> _EXERCISE INSTRUCTIONS_:
Take the line that contains "Click the Execute text button" and all lines after it, up to and including the last line of the data, and write them out exactly; nothing else belongs in the answer.

== Segment start ==

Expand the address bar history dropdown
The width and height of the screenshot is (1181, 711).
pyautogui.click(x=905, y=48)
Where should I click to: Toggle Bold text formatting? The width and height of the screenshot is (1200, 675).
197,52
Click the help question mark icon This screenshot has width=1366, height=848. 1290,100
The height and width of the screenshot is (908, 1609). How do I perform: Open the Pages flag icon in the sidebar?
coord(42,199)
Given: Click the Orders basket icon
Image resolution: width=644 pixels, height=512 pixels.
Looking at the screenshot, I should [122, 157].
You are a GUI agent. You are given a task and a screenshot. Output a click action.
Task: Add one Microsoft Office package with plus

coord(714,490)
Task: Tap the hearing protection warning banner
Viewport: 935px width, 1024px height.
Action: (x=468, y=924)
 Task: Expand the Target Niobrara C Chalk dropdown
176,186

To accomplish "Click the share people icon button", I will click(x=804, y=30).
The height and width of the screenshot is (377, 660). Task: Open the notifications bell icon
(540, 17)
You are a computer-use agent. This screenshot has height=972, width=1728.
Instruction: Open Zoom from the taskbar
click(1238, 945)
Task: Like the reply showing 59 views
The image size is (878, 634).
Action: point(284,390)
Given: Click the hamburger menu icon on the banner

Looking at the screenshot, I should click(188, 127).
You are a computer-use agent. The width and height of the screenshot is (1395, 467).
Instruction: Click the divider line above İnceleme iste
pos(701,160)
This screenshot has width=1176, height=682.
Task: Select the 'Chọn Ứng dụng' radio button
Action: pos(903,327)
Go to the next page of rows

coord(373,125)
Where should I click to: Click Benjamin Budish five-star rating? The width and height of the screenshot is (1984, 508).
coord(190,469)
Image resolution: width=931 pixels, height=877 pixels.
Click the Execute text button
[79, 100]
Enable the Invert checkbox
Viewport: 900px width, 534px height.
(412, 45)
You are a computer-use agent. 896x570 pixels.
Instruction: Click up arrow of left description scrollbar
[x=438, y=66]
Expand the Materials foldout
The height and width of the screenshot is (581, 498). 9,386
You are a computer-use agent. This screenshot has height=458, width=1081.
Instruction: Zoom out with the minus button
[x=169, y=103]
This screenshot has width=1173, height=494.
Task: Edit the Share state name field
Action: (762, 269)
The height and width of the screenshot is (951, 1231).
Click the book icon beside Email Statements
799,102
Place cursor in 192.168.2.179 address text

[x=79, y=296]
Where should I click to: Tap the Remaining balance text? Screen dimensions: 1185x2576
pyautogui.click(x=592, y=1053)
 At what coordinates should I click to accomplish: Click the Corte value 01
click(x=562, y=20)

== Segment end ==

> _EXPECTED ANSWER_:
Click the Execute text button
[79, 100]
Enable the Invert checkbox
Viewport: 900px width, 534px height.
(412, 45)
You are a computer-use agent. 896x570 pixels.
Instruction: Click up arrow of left description scrollbar
[x=438, y=66]
Expand the Materials foldout
The height and width of the screenshot is (581, 498). 9,386
You are a computer-use agent. This screenshot has height=458, width=1081.
Instruction: Zoom out with the minus button
[x=169, y=103]
This screenshot has width=1173, height=494.
Task: Edit the Share state name field
Action: (762, 269)
The height and width of the screenshot is (951, 1231).
Click the book icon beside Email Statements
799,102
Place cursor in 192.168.2.179 address text

[x=79, y=296]
Where should I click to: Tap the Remaining balance text? Screen dimensions: 1185x2576
pyautogui.click(x=592, y=1053)
 At what coordinates should I click to accomplish: Click the Corte value 01
click(x=562, y=20)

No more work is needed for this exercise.